**Task to carry out:**
Retype the Erving State Forest text below word for word.

+++ Page excerpt

Protected area in Massachusetts, United States

Erving State Forest is a publicly owned forest with recreational features located north of the Millers River in the towns of Erving, Warwick, and Orange, Massachusetts. The property is centered on Laurel Lake, a 51 acre body of water that has been a popular recreational destination since the 1930s. The forest's network of roads and hiking trails were largely created by the Civilian Conservation Corps. The forest is managed by the Department of Conservation and Recreation.

==History==
Erving State Forest saw its genesis in 1920 following the passage of legislation enabling the state to purchase new forest lands; at that time it was known as Laurel Lake Forest. The Civilian Conservation Corps worked at Laurel Lake from 1933 to 1937, constructing a beach, campground, picnic area, and new dam among other features. The forest headquarters were a later addition, built in the 1950s.

++++++
+++ Material shown

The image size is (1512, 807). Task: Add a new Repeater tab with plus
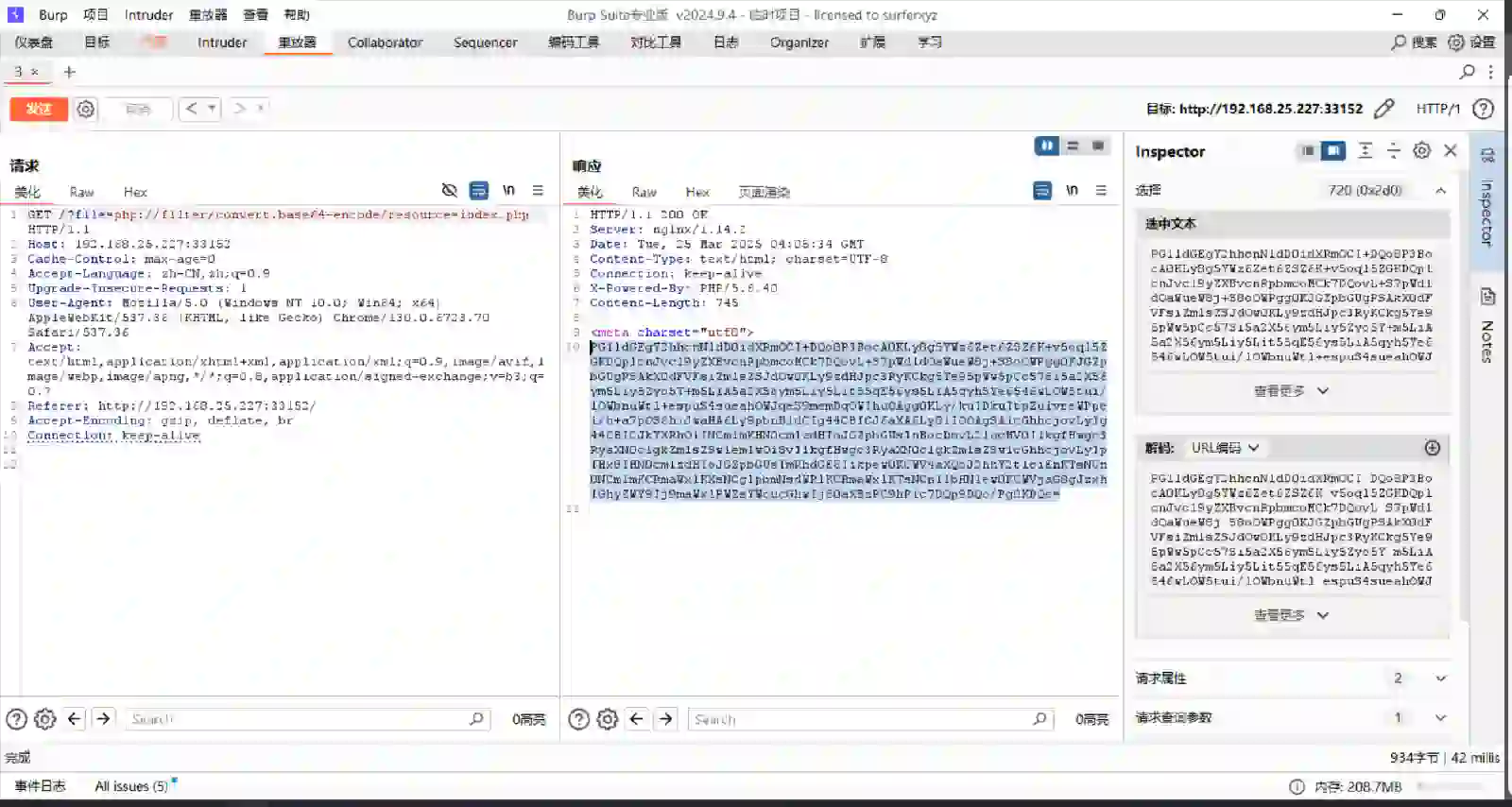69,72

++++++
+++ Material shown

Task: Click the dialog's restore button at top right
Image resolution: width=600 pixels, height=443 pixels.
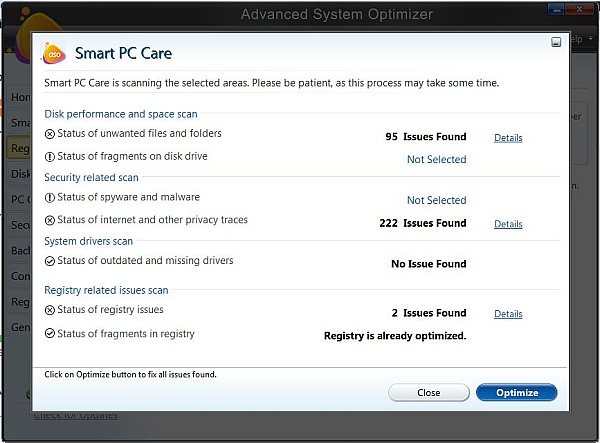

++++++
+++ Material shown

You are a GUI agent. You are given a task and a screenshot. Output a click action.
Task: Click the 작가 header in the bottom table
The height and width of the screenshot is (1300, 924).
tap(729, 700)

++++++

**Solution below:**
Protected area in Massachusetts, United States

Erving State Forest is a publicly owned forest with recreational features located north of the Millers River in the towns of Erving, Warwick, and Orange, Massachusetts. The property is centered on Laurel Lake, a 51 acre body of water that has been a popular recreational destination since the 1930s. The forest's network of roads and hiking trails were largely created by the Civilian Conservation Corps. The forest is managed by the Department of Conservation and Recreation.

==History==
Erving State Forest saw its genesis in 1920 following the passage of legislation enabling the state to purchase new forest lands; at that time it was known as Laurel Lake Forest. The Civilian Conservation Corps worked at Laurel Lake from 1933 to 1937, constructing a beach, campground, picnic area, and new dam among other features. The forest headquarters were a later addition, built in the 1950s.